Extracted data:

+ + + + + + +

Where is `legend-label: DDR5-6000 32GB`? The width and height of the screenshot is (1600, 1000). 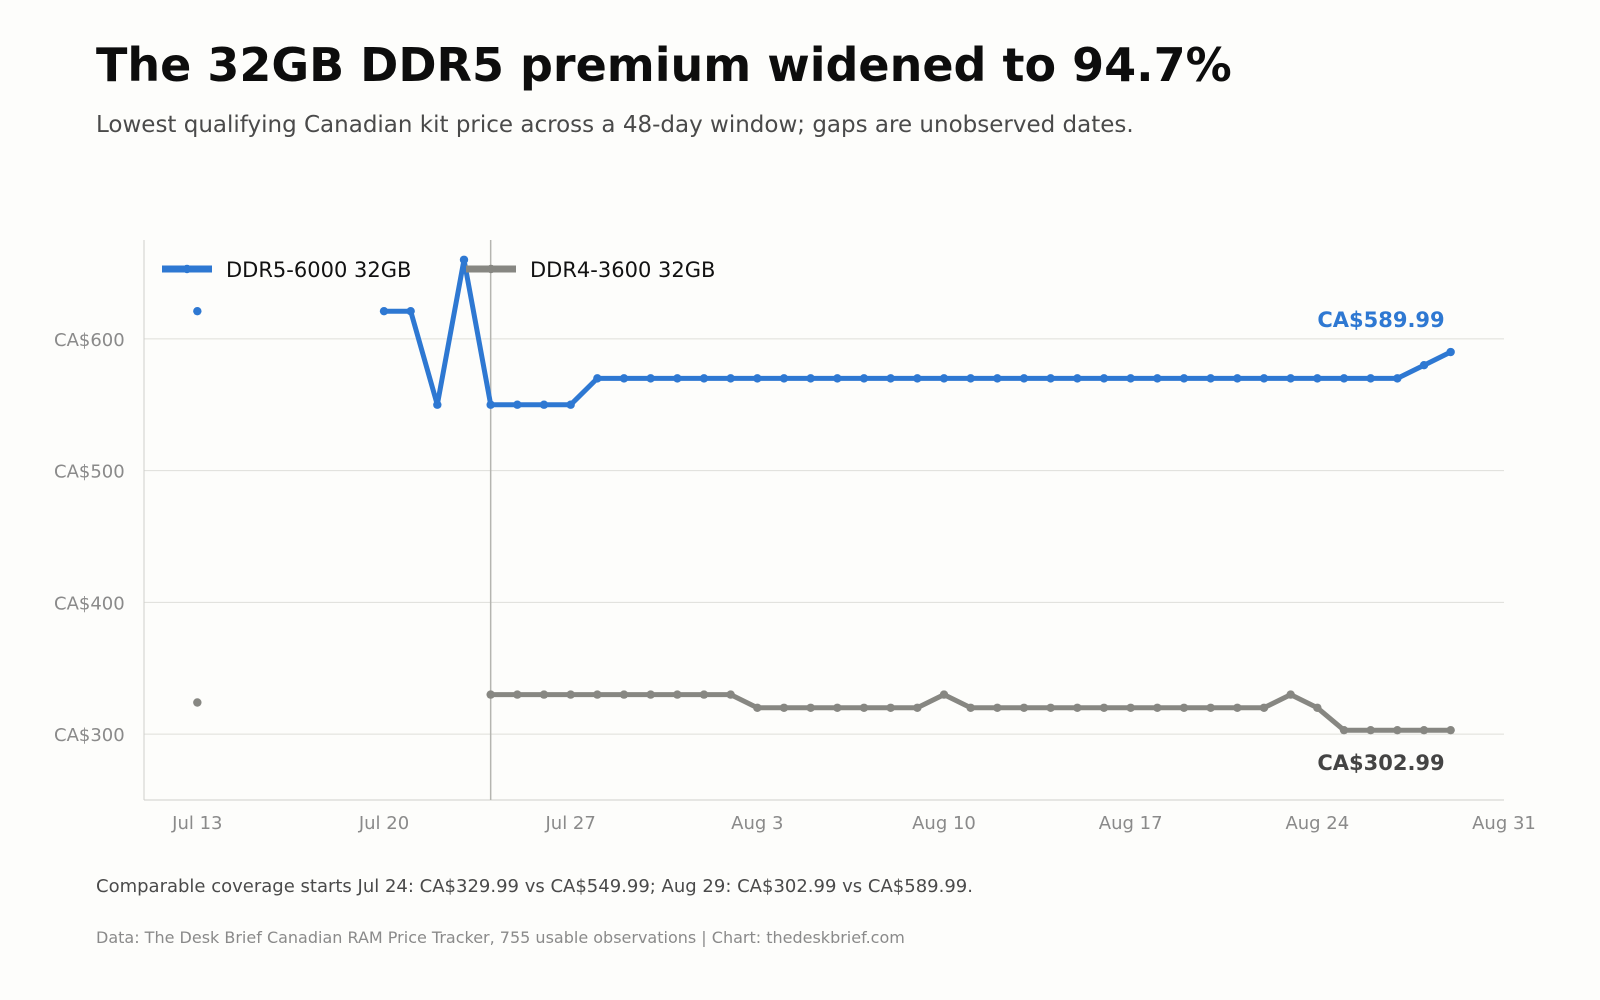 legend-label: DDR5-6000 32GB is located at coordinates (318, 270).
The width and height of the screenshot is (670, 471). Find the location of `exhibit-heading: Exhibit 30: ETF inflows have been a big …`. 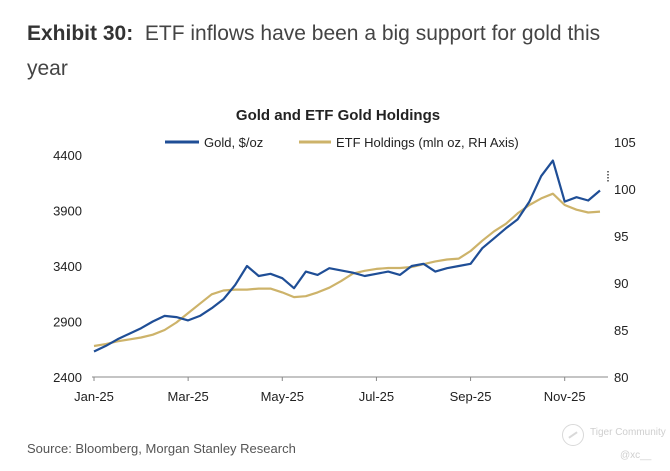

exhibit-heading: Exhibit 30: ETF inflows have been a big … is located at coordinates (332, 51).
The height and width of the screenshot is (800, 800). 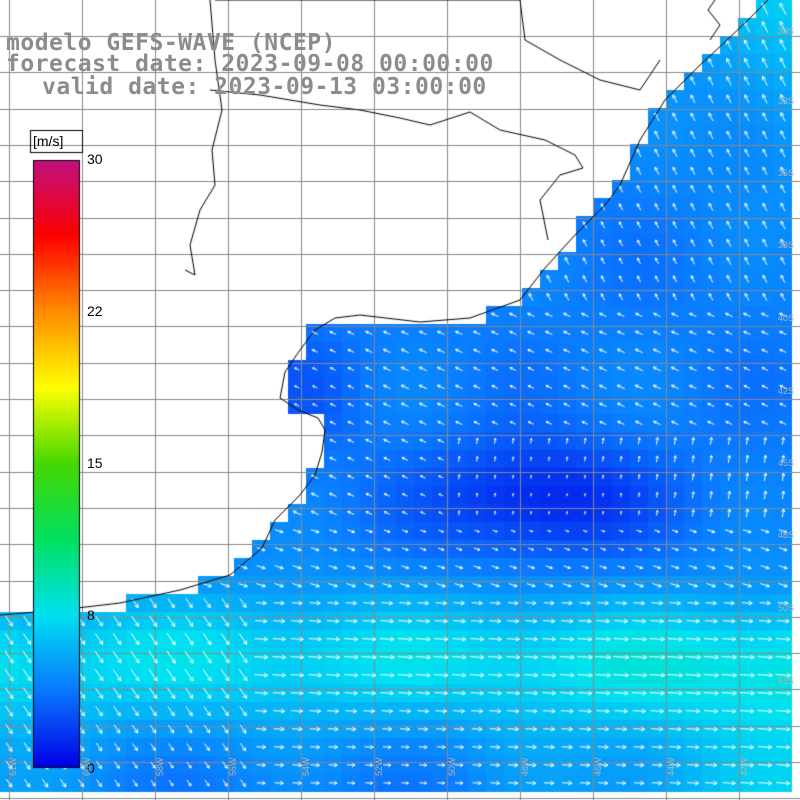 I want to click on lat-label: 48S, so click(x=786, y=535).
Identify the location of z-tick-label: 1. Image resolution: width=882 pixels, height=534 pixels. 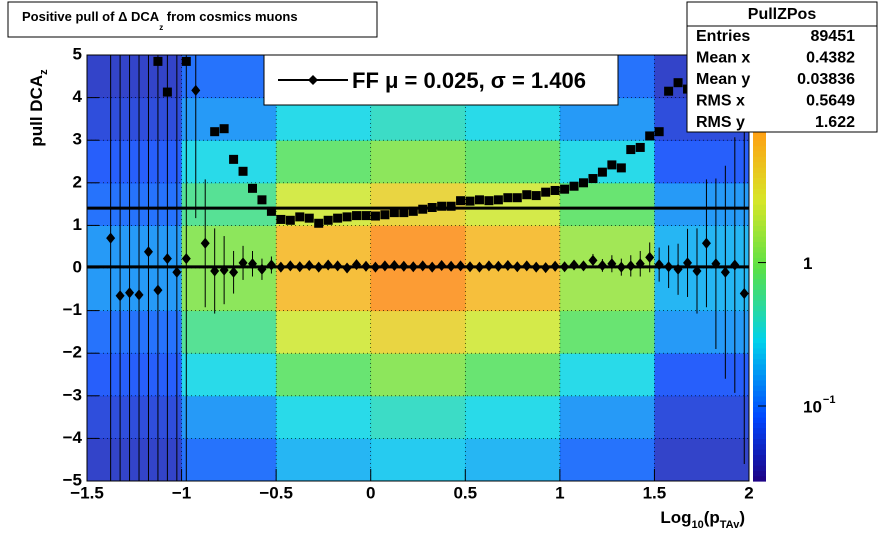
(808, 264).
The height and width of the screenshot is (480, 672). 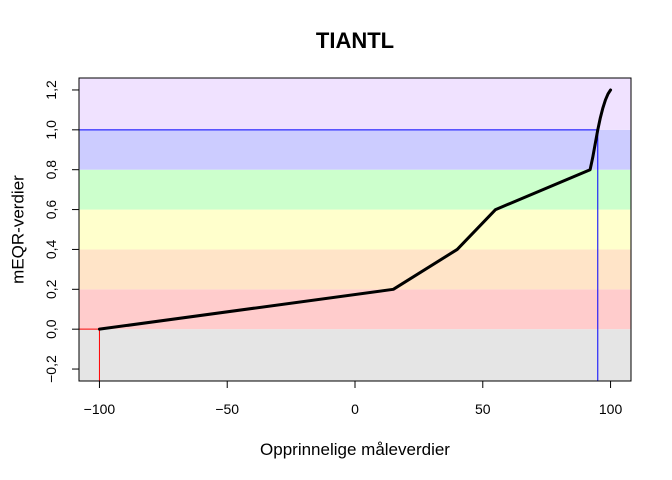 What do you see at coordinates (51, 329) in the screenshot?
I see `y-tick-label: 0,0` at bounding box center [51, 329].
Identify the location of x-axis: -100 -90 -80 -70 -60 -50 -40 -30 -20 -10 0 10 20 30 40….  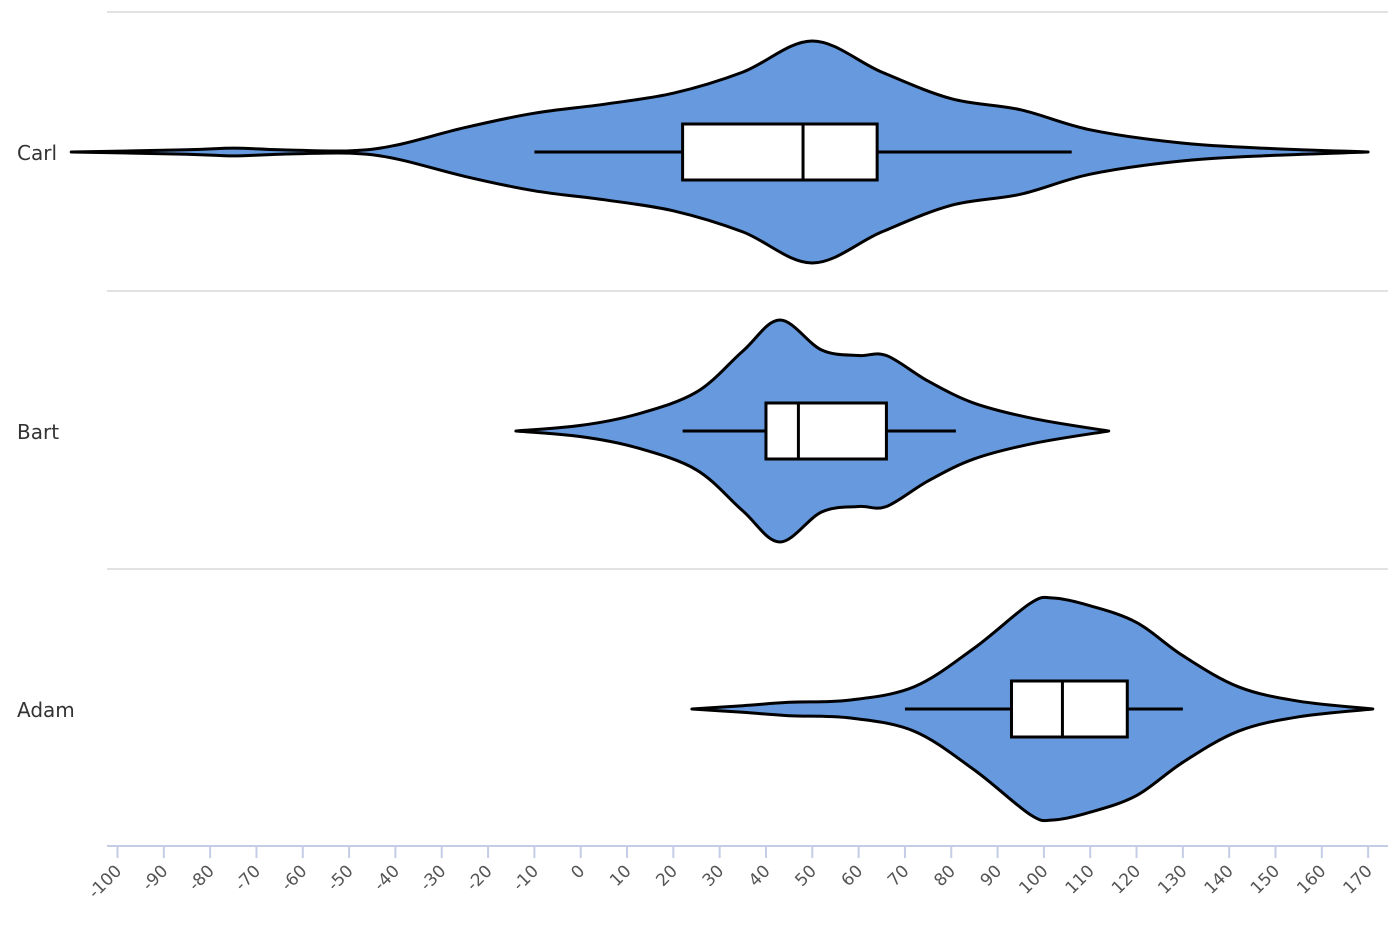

+ + + + + + +

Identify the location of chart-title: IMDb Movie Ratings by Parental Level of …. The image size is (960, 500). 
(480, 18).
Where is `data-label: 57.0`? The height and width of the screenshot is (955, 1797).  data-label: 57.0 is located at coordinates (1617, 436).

+ + + + + + +

Exercise brief:
Copy out word for word the items starting at the line that contains "Identify the location of chart-title: IMDb" and ending at the line that contains "coordinates (1617, 436).", with both of those lines included.

Your response:
Identify the location of chart-title: IMDb Movie Ratings by Parental Level of …. The image size is (960, 500). 
(480, 18).
Where is `data-label: 57.0`? The height and width of the screenshot is (955, 1797).  data-label: 57.0 is located at coordinates (1617, 436).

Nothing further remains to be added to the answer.